Source ::
<<<<

Yes, average household incomes went up before tax, but after income tax they went up by slightly less than prices went up over the same period.

So, NO increase in average household incomes after tax and after inflation over the last five years.

No wonder we have industrial stoppages breaking out all over the country.

No wonder ordinary hard-working New Zealanders feel that this Government simply does not care about them.

No wonder we have 600 people a week leaving for Australia.

Average after-tax wages in New Zealand were $5,000 a year behind average after-tax wages in Australia in 1999. By 2004, the gap had widened to almost $9,000 a year.

That’s the background. What has today’s Budget done to reverse the dismal legacy of the last five years?

ALMOST nothing.

Trivial changes in the tax thresholds to leave a little more in the hands of taxpayers and then not until 2008. We wait for six years to have the Government accept the need for a change in the thresholds - and then wait another three years before the changes take effect.

Before the Budget, and following Peter Costello’s Budget in Australia, all New Zealanders earning less than $100,000 paid more income tax than Australians on the same income, and today’s Budget will make little difference to that.

Before today’s Budget, thousands of Kiwi families on middle incomes faced the loss of 64 cents in each additional dollar earned - in some cases 90 cents in each dollar earned - leaving them with little incentive to become more qualified, work harder, take a business risk. And this Budget barely changes that appalling situation.

>>>>

Data supplied ::
<<<<

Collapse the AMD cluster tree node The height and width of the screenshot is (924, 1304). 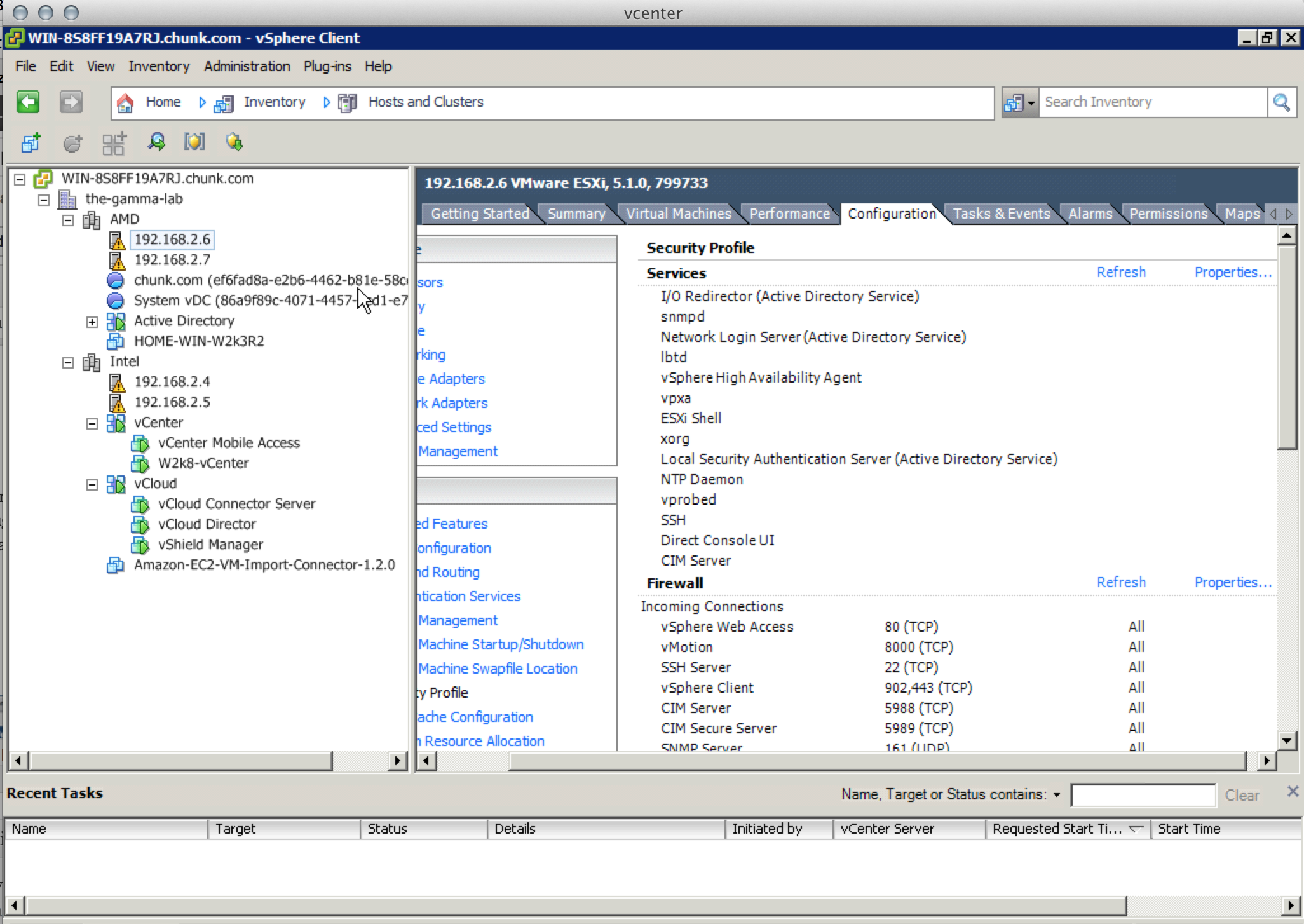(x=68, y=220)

>>>>
<<<<

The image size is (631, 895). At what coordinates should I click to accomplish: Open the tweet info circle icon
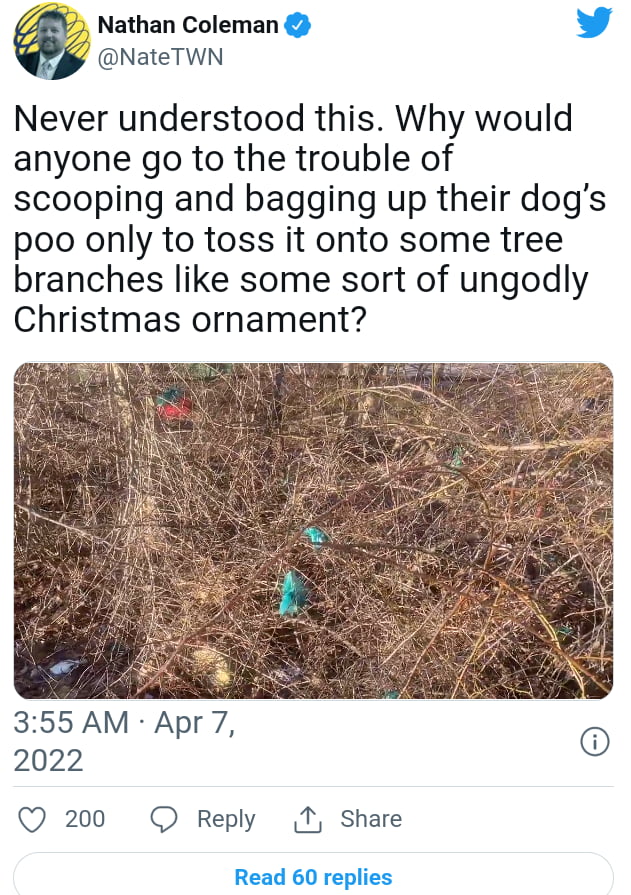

>>>>

Problems to work on ::
1 > According to the passage on the Budget, how large was the gap between average after-tax wages in New Zealand and Australia by 2004?
2 > Shorten the paragraph in the passage on the Budget that begins "Before today's Budget, thousands of Kiwi families" while keeping its main facts.
3 > Reproduce the part of the passage on the Budget starting at "So, NO increase" and ending at "over the country.".
The lines have nothing to do with the passage on the Budget.

Answers in order ::
1 > Almost $9,000 a year.

2 > Before the Budget, thousands of middle-income Kiwi families lost 64 cents, and sometimes 90 cents, of each extra dollar earned. That left them little incentive to gain qualifications, work harder or take business risks, and the Budget barely changes this.

3 >
So, NO increase in average household incomes after tax and after inflation over the last five years.

No wonder we have industrial stoppages breaking out all over the country.